If passed, the law would prohibit "adult-oriented" performances from public spaces and require age restrictions at private venues. Entertainers would be subject to a misdemeanor first offence and a Class E felony on second offense, which could carry between on to six years in prison.

The bill aims to block "adult cabaret" entertainers from performing in public or anywhere a child could see the event. The legislation defines adult cabaret to include performers like exotic dancers and "strippers," but it also includes "male or female impersonators who provide entertainment that appeals to a prurient," or inappropriately sexualized, interest.

On Tuesday, the bill was amended to more explicitly define what might be harmful to minors, which some opponents say is a subjective term, by tying the bill to Tennessee's existing obscenity laws

"This is a common sense, child safety bill," Todd said.

Republicans and Democrats questioned parts of the bill and potential unintended consequences on Tuesday, noting entertainers such as professional wrestlers, NFL cheerleaders and pop stars may include costumes, content and behavior that some could approve of and some could find inappropriate.

"I can tell you that people in drag shows have more clothing on, as a rule, than people in wrestling," Rep. Gloria Johnson, D-Knoxville, said in the House Criminal Justice Subcommittee. Johnson ultimately voted against the bill.

Rep. Scotty Campbell, R-Mountain City, voted for the bill but expressed concern the legislation includes language to include other "similar" performers.
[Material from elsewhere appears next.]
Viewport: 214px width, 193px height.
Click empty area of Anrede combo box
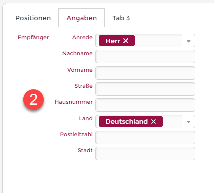click(x=158, y=41)
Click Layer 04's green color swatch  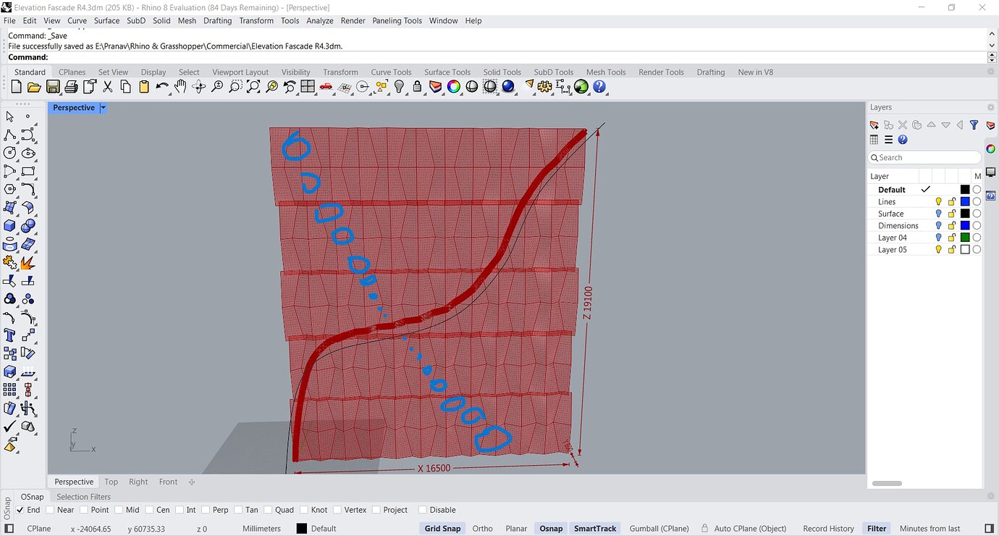tap(965, 238)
Campbell, who has worked as a promoter for professional wrestling events, said the wording is too vague.

"If we're having a professional wrestling show at a county fair, and some promoter decides to have a bra-and-panties match, is that potentially a crime under this legislation?" Campbell asked.

Though he voted to move the bill to a full committee hearing, Campbell said the bill "needs to be more specific."

"Are they going to arrest Miley Cyrus or Beyoncé under this bill?" Campbell said. "I would certainly hope not."

Senate committee debate

Meanwhile, Senate Majority Leader Jack Johnson, R-Franklin, told the Senate Judiciary Committee on Tuesday that opponents of the bill had mischaracterized its intent, and the legislation would only apply to blatantly "sexually explicit entertainment."

"Things I think any reasonable person, as the statute defines, that would look at and see and deem that as inappropriate," said Johnson, the Senate sponsor. "As with any law we pass up here, certainly there will be prosecutorial discretion."

The bill advanced through committee on Tuesday, clearing the way for a full Senate vote. The House version still awaits a full committee hearing.

What is drag?As performances draw political criticism, experts weigh in

Drag performance is a centuries-old practice practiced in theater and with more modern roots in the LGBTQ community. A form of gender performance and entertainment, it does not necessarily include sexual content.

Recent controversies over drag shows in Tennessee indicate some opponents view any drag performance as inherently inappropriate, sexualized or harmful to children. Todd in October told The Tennessean he had not reached out to organizers or performers about the content of the Jackson show, despite continuously declaring it “inappropriate,” “trash,” and “child abuse.”

Another proposed bill, HB 30, would require "adult cabaret" performers to be licensed by a state board before performing. The bill aims to explicitly define adult cabaret entertainment to include "male or female impersonators" with exotic or topless dancers.

In Chattanooga, controversy swirled after a video of a Pride youth event went viral, where a small child touched the sequined dress of a performer on stage dressed as Ariel from "The Little Mermaid." A number of residents called for the city council to ban all-age drag show performances before the Pride event organizer confirmed the performer wasn't even a drag performer but a woman who "does princess parties as part of her job," the Chattanooga Times Free Press reported.